Whether this was a false flag operation or not, we need to wholeheartedly and unabashedly support this kind of attack in its potentiality. This very clearly doesn’t mean that we should promote reckless and egoistic adventurism or downplay the extreme carceral consequences that will certainly ensue; we can review any number of crackdowns on militant histories to realize the seriousness of this. These must be at the centre of our thinking and organizing, always, particularly given potential impacts on Indigenous, Black, and racialized peoples.

But the alleged attack on Wet’suwet’en territory—along with courageous property destruction by many other groups around the world, like Palestine Action in Britain—should not be dismissed as counterproductive or harmful to the cause. As Malm recounts in his book, and as countless anti-colonial and national liberation struggles have demonstrated, militant direct action is an essential component of the fight against fossil capital. Preemptively curtailing our struggles by designating such action as only within the parameters of the carceral state is to greatly limit our potential effectiveness and undercut the (alleged) actions of comrades engaged in such work.

Refusing the discourse of “violence”

The alleged attack on Wet’suwet’en territory may end up being a false flag. But it may not be either. And the reality that the radical left has to grapple with—and this is something that I fear I have mystified, in some small way, with my review—is that we should support any and all tactics used in anti-colonial, national liberation, and anti-capitalist struggles. This doesn’t mean that anything goes and that there won’t be enormous debate in the process. However, ruling out property destruction (however we define that) on the basis of possible retaliation is underestimating the stakes of the many intersecting crises at hand.

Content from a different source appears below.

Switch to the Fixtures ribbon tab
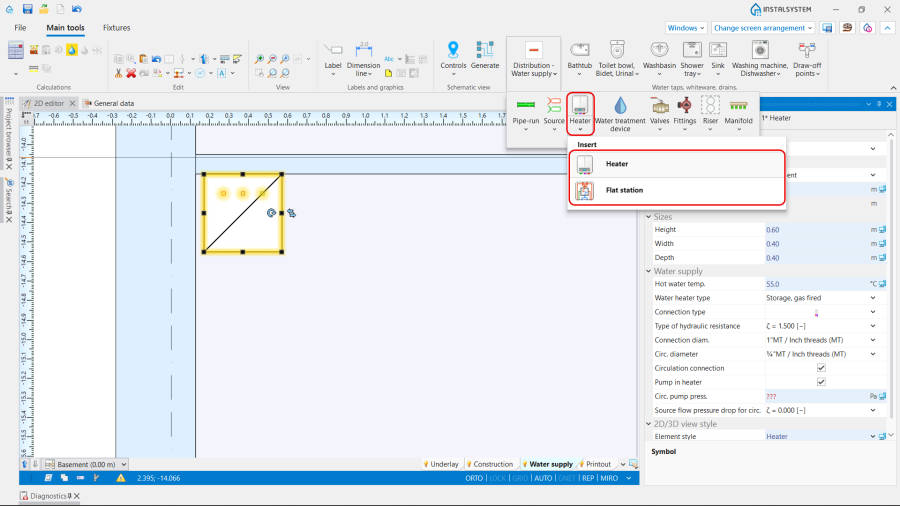The height and width of the screenshot is (506, 900). [x=117, y=28]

As radical journalists Erin Corbett and Elizabeth King wrote in The Nation in 2018 about opposing the “bad protester” narrative: “when an extreme-right-wing government decides what’s acceptable, and by extension, what liberals will support, more disruptive tactics get labeled as ‘bad.’ Leftist activists who act in self-defense against right wingers, fascists, and police are typically called ‘violent.’ This opens them up to legal charges, harassment, surveillance, and marginalization.”

We need to apply this same learning to our current context. At the core, this means refusing to traffic in the liberal discourse of “violence” and “nonviolence,” recognizing that the colonial state inflicts ceaseless and brutal violence against mostly Indigenous, Black, and racialized peoples. It means showing up to support legal defense funds, incarcerated comrades, and providing other material backing. It requires improving and developing organizational forms that take training, security culture, and discipline intensely seriously.

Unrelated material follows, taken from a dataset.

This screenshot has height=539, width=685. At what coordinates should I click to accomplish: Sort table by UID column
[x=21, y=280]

But most of all, it means being open to the reality that militant responses popularly regarded as “violent” are fully legitimate, effective, and necessary, despite our lingering liberal biases and fears. It’s completely possible to express skepticism about state and capitalist recounting of such actions—and we certainly should, make no mistake—without ceding moral authority in the process to actions that disrupt, destroy, retaliate, and actualize radical alternatives and futures. To delegitimize the spectre of the false flag, we must re-legitimize militant action by accepting it as a real and even desirable possibility.

James Wilt is a freelance journalist and graduate student based in Winnipeg. He is a frequent contributor to CD, and has also written for Briarpatch, Passage, The Narwhal, National Observer, Vice Canada, and the Globe and Mail. James is the author of the recently published book, Do Androids Dream of Electric Cars? Public Transit in the Age of Google, Uber, and Elon Musk (Between the Lines Books). He organizes with the police abolitionist organization Winnipeg Police Cause Harm. You can follow him on Twitter at @james_m_wilt.

[Top photo: Damaged heavy equipment following an alleged attack on the Coastal GasLink pipeline facility on Wet’suwet’en territory near Houston, British Columbia, February 17, 2022. Handout photo courtesy BC RCMP.​]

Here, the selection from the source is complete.